El 'Guernica’ y el doble rasero del odio

Hay que imaginar el temblor mínimo en la voz del comandante Juan López Durán la mañana del 10 de septiembre de 1981, hace exactamente 40 años, cuando al aterrizar en el aeropuerto de Barajas su Boeing 747 EC-DLD Lope de Vega, toma el micrófono y se dirige al pasaje: "Señoras y señores, bienvenidos a Madrid. Tengo que decirles que han venido acompañando al Guernica de Picasso en su regreso a España". No regresa sólo un cuadro que es mucho más que un cuadro, esa bestialidad de fiereza que impacta con su representación del horror, sino también el último exiliado. Así se llama literariamente al Guernica cuando se conoce que está ya en Madrid: el último exiliado, aunque no lo sea del todo, aunque queden los hijos de los que una vez salieron y ya no volverán, porque España quiere vivir en otra cosa. Pero la penúltima escena de la Transición es un lienzo enrollado de casi 8 metros de largo y 3 metros y medio de alto, volando en secreto desde el aeropuerto John F. Kennedy de Nueva York. Todo empezó a gestarse mucho antes, con el interés del Gobierno del ya ex presidente Adolfo Suárez en recuperar el cuadro, Íñigo Cavero, su ministro de Cultura, y el historiador Javier Tusell, director general de Bellas Artes, que ha encabezado las conversaciones con la familia Picasso y el MOMA, donde el Guernica ha estado expuesto los últimos 44 años. Es el 10 de septiembre de 1981 y aún creemos vivamente en los símbolos de reconciliación, como el cuadro Amnistía, de Juan Genovés, también llamado El abrazo porque representa eso, el abrazo imprescindible para seguir viviendo. El Guernica es más, porque es viento del pueblo convertido en ese latigazo de dolor con terrible memoria. Ambos cuadros han cubierto las paredes de miles de habitaciones que no han renunciado a la utopía de una vida común. Porque encarnan la narración del duelo, pero también el futuro. Hace 40 años, una mañana de sol, los dos cuadros se reúnen en un mismo territorio y eso tiene un sentido, un significado que no necesitamos explicarnos. Porque en 1981, España es un país que todavía cree en sí mismo.

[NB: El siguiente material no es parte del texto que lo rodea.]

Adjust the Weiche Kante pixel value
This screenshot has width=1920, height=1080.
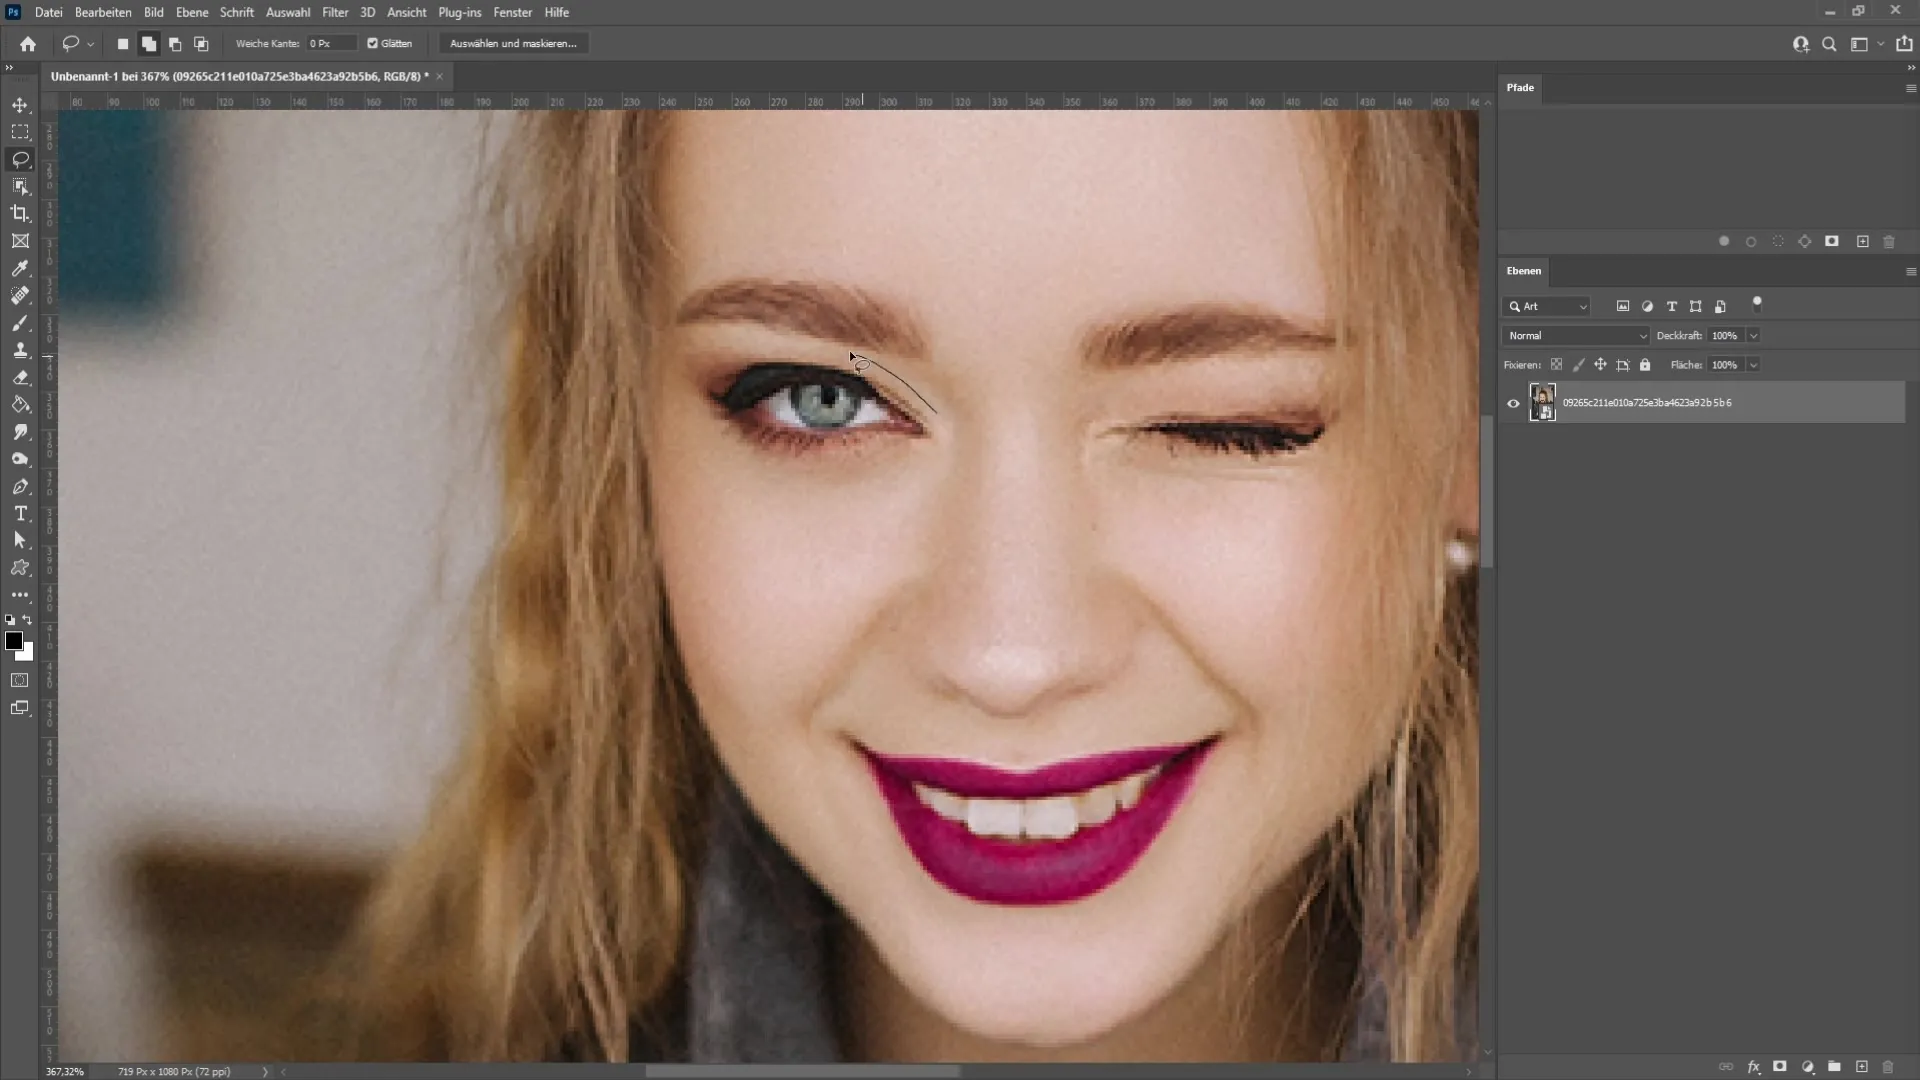pyautogui.click(x=328, y=44)
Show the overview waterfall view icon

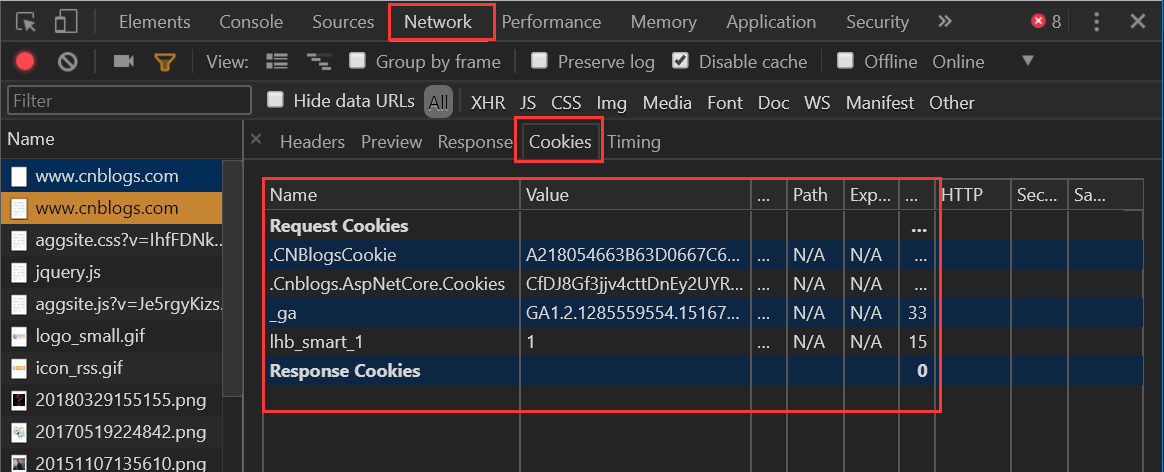[x=319, y=62]
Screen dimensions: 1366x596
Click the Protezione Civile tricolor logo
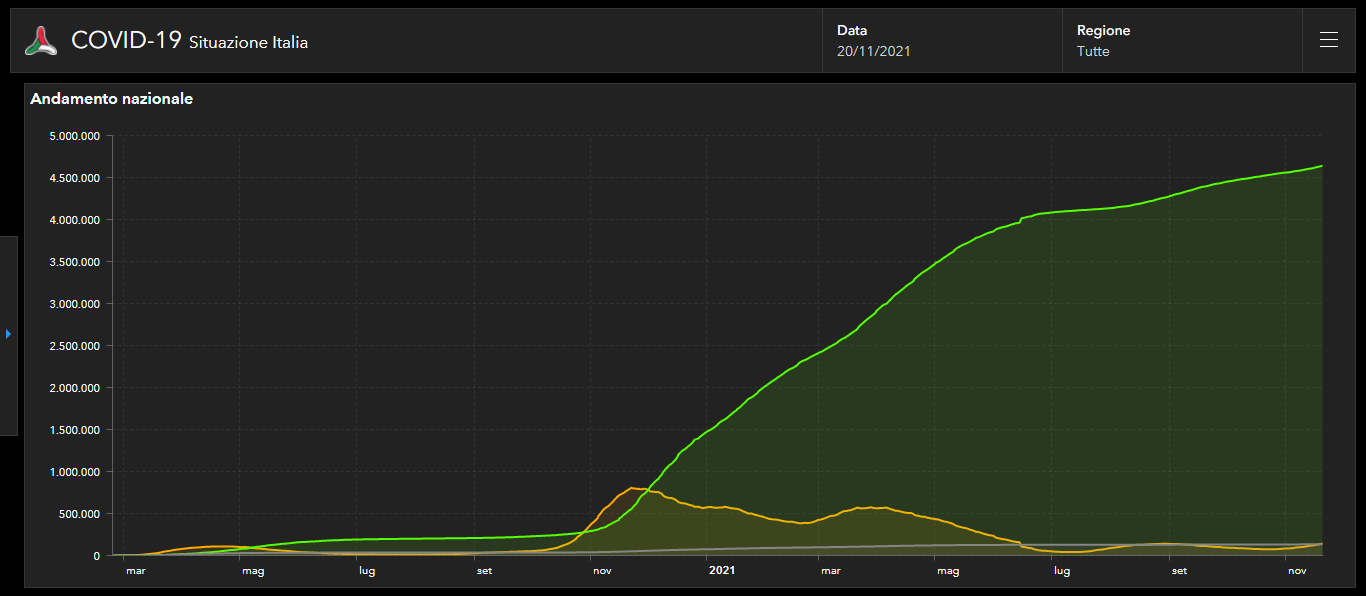pos(41,41)
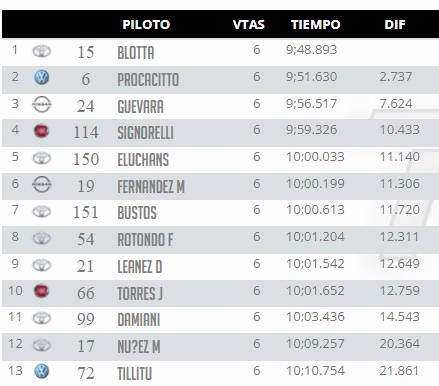The height and width of the screenshot is (386, 439).
Task: Open driver name BLOTTA
Action: click(x=136, y=53)
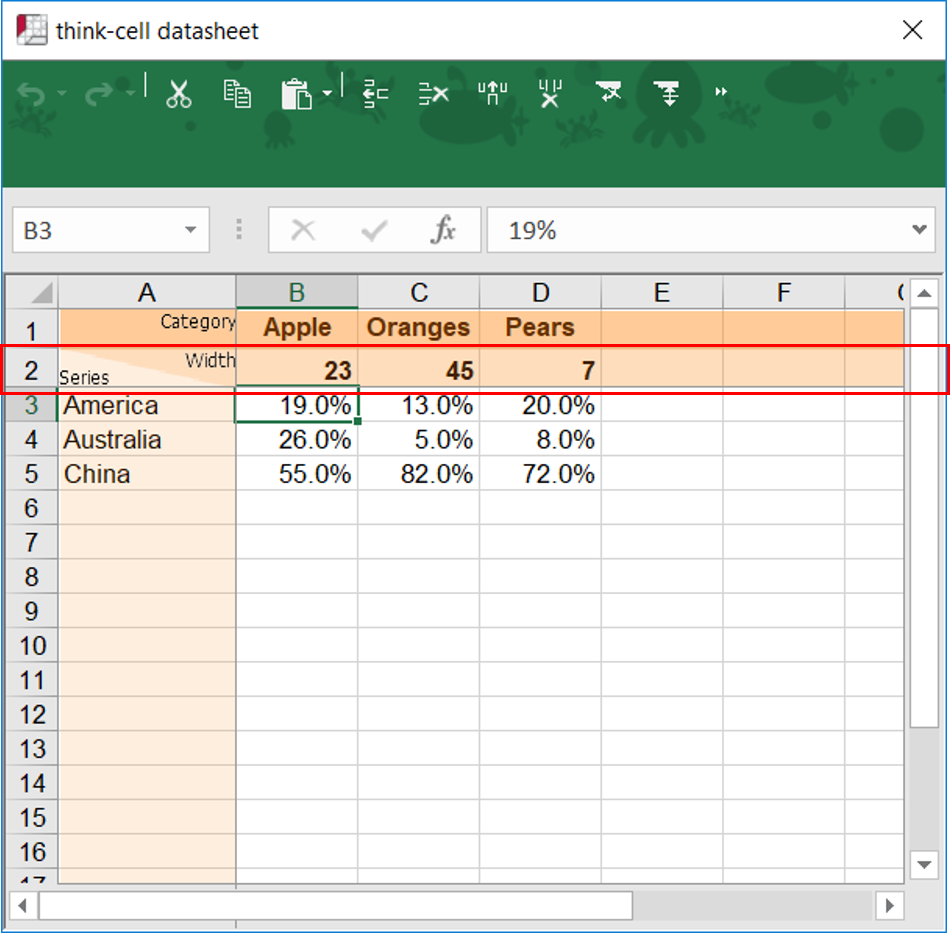Open the Name Box dropdown

[x=190, y=229]
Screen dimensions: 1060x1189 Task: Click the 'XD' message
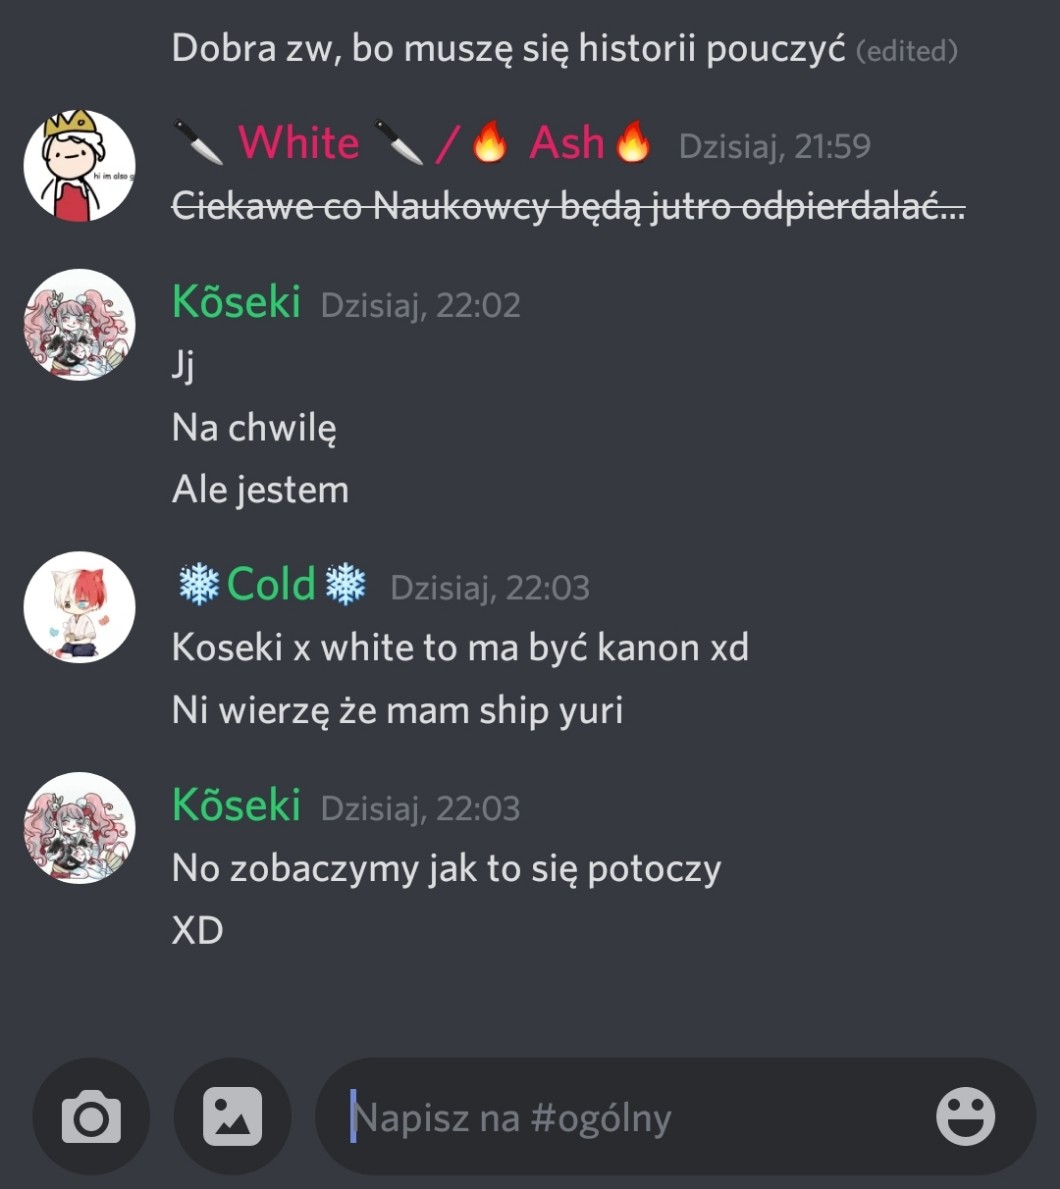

El 'Guernica’ y el doble rasero del odioEs una suerte que el Guernica regresara hace 40 años y no ahora, porque también hemos retrocedido en la asimilación de los símbolos. Si el Guernica llegara hoy a la T4 no sería un emblema de la reconciliación, sino un motivo más para poner al día y hasta reivindicar ese odio ancestral que, para algunos, va implícito en el hecho de ser español. Ahora, lo que vivimos, es odio identitario con múltiples vertientes. Da igual la causa: ese odio existe, se oxigena, se motiva y se premia. Odia, que algo queda. Eso sí: hay odios repudiados casi masivamente, perseguidos y aireados con determinación pública, y odios más invisibles, que se condenan poco o levemente. Hay odios distintos, con más carga o reproche, y por tanto la categorización de la agresión también es diferente. Pienso por ejemplo en el muchacho que ha denunciado el ataque de ocho encapuchados en un portal de Malasaña: con independencia del desenlace, mereció un rechazo unánime justificado. Era un delito de odio homofóbico y por tanto, como no existe la presunción de inocencia y no hace falta investigar nada, tanto Grande-Marlaska como Irene Montero se lanzaron a condenar no sólo la agresión en sí, sino los discursos de odio alentados por la oposición. Y un ariete intelectual del PSOE, Jorge Javier Vázquez, hizo un alegato en televisión relacionando el ataque, directamente y con sentimiento seguramente cierto, con nuestra tolerancia «con los discursos de odio». Tanto esos discursos, como esa presunta «tolerancia», imagino que el presentador los asocia con los partidos conservadores, aunque habían condenado claramente la agresión. Eso también es España: enloda, que algo queda. ¿Qué fue de las balas a Marlaska? Pero los que odian siempre son los otros.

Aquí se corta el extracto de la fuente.